Darrenkamp’s also has stores in Willow Street, Mount Joy and Elizabethtown, and while the Newberry Commons store is the regional chain’s smallest, it also may be the most open, with a high ceiling and what Ryan Darrenkamp called an “open footprint” that is particularly inviting to first-time visitors.
“We had been considering growth, and the landlord there reached out to us,” Darrenkamp said. Newberry Commons is owned by Newberry Commons Limited Partnership.
The northern York County area around Newberry Commons is growing. It’s above the median income for York County, and can offer 40,000 people within a five-mile radius, ROCK’s Chiaro said.
“There does seem to be residential growth in that area, and it’s really appealing to what you might call a ‘split market,’ where one person might work in York and one in Harrisburg,” Chiaro said. “And with all of the industrial growth that’s now taking place along the 83 corridor, we feel that will continue to spark housing growth in the future.”

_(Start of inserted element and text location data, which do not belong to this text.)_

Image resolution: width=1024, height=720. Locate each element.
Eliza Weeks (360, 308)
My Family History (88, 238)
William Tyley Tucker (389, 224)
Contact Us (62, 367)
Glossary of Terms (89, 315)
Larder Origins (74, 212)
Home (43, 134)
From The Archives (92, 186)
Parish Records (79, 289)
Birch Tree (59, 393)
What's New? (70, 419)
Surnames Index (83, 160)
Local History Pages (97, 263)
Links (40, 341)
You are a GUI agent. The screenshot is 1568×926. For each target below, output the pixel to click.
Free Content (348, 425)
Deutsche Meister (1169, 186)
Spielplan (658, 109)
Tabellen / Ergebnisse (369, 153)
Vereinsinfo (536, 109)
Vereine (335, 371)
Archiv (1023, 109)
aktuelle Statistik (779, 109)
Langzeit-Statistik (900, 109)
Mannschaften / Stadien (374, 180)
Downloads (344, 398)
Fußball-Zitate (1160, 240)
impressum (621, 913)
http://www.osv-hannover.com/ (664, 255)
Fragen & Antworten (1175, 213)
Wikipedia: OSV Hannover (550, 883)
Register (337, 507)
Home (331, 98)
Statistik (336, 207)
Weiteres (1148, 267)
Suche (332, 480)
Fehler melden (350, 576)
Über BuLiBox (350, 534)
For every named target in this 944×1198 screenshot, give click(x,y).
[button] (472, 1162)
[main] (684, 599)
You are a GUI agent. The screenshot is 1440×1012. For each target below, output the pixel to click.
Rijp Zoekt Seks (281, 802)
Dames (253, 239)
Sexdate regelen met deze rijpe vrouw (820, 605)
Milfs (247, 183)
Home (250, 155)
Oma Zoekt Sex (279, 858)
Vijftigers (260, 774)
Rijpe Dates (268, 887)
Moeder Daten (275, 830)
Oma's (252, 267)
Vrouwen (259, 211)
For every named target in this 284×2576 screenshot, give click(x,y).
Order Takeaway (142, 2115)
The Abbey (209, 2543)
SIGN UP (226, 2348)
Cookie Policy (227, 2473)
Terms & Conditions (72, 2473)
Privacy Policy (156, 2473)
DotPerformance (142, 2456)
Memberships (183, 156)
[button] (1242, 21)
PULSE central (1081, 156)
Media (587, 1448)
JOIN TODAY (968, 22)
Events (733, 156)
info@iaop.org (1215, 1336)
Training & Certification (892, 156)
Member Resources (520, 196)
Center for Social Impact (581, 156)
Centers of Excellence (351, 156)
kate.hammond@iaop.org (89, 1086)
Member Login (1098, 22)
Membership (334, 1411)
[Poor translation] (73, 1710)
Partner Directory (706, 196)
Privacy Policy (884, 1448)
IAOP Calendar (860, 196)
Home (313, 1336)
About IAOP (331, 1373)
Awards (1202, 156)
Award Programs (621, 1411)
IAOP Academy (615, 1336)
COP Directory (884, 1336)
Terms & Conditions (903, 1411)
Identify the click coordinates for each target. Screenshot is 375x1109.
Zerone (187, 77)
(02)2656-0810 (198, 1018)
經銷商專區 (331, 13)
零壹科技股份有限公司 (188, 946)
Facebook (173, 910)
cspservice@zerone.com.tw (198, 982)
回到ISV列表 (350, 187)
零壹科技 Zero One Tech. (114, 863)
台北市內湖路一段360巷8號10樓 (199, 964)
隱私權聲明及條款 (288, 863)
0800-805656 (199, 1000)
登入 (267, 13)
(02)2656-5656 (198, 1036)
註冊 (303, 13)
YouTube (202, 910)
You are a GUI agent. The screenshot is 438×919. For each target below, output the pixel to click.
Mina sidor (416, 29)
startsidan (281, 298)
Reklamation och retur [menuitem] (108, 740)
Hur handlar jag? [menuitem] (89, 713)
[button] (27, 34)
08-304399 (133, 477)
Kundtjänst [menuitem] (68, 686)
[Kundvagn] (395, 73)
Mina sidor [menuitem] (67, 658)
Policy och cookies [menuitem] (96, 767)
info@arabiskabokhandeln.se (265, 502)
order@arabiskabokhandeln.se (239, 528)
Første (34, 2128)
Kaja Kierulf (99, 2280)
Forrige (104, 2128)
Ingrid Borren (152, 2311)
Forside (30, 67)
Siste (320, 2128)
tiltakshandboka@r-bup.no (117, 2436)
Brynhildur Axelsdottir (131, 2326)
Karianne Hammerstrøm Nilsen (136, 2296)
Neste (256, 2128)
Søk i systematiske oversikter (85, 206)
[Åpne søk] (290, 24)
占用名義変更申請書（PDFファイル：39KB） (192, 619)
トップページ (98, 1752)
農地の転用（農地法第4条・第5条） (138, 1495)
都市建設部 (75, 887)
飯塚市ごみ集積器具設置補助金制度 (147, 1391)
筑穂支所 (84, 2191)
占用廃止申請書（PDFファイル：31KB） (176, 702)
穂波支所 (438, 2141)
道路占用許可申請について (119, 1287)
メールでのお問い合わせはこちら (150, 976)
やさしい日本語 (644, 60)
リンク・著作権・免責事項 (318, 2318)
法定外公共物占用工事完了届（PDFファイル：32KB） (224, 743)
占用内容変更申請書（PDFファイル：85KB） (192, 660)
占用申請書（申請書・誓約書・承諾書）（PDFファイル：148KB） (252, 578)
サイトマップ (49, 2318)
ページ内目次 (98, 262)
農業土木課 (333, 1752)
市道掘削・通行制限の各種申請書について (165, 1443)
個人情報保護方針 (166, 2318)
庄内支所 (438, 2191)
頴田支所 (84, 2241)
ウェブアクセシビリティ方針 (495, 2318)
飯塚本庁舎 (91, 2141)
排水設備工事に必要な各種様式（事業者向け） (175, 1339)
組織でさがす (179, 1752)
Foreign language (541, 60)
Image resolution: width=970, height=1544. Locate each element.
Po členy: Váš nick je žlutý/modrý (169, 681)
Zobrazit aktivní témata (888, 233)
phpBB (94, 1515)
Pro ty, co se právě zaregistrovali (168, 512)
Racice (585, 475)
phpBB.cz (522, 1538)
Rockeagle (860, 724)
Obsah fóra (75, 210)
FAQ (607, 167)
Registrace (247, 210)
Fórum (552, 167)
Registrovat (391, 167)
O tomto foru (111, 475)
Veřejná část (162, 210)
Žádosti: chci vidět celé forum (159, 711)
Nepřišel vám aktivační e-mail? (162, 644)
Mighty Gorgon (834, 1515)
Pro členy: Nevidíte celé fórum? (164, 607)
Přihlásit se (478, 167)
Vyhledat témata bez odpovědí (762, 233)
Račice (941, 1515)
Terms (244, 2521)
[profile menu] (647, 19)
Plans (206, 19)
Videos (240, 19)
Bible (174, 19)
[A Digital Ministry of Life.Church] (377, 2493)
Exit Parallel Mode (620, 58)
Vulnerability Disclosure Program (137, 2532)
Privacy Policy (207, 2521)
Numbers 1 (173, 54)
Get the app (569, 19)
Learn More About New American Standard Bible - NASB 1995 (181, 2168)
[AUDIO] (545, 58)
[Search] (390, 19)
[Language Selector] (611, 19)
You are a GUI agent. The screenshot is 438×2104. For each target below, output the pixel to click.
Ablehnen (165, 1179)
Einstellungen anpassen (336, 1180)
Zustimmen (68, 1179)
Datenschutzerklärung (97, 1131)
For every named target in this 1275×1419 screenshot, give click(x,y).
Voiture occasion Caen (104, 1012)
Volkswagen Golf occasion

Ryan Darrenkamp sees the need.
“In an eight-mile circle around the store, you see one Giant and a Walmart, and that’s about it. So I think there is a need here. Our biggest struggle has just been getting the word out that we’re here, where we are and who we are,” he said. “And, as we continue to perform well, word of mouth is spreading, and people are starting to check us out.”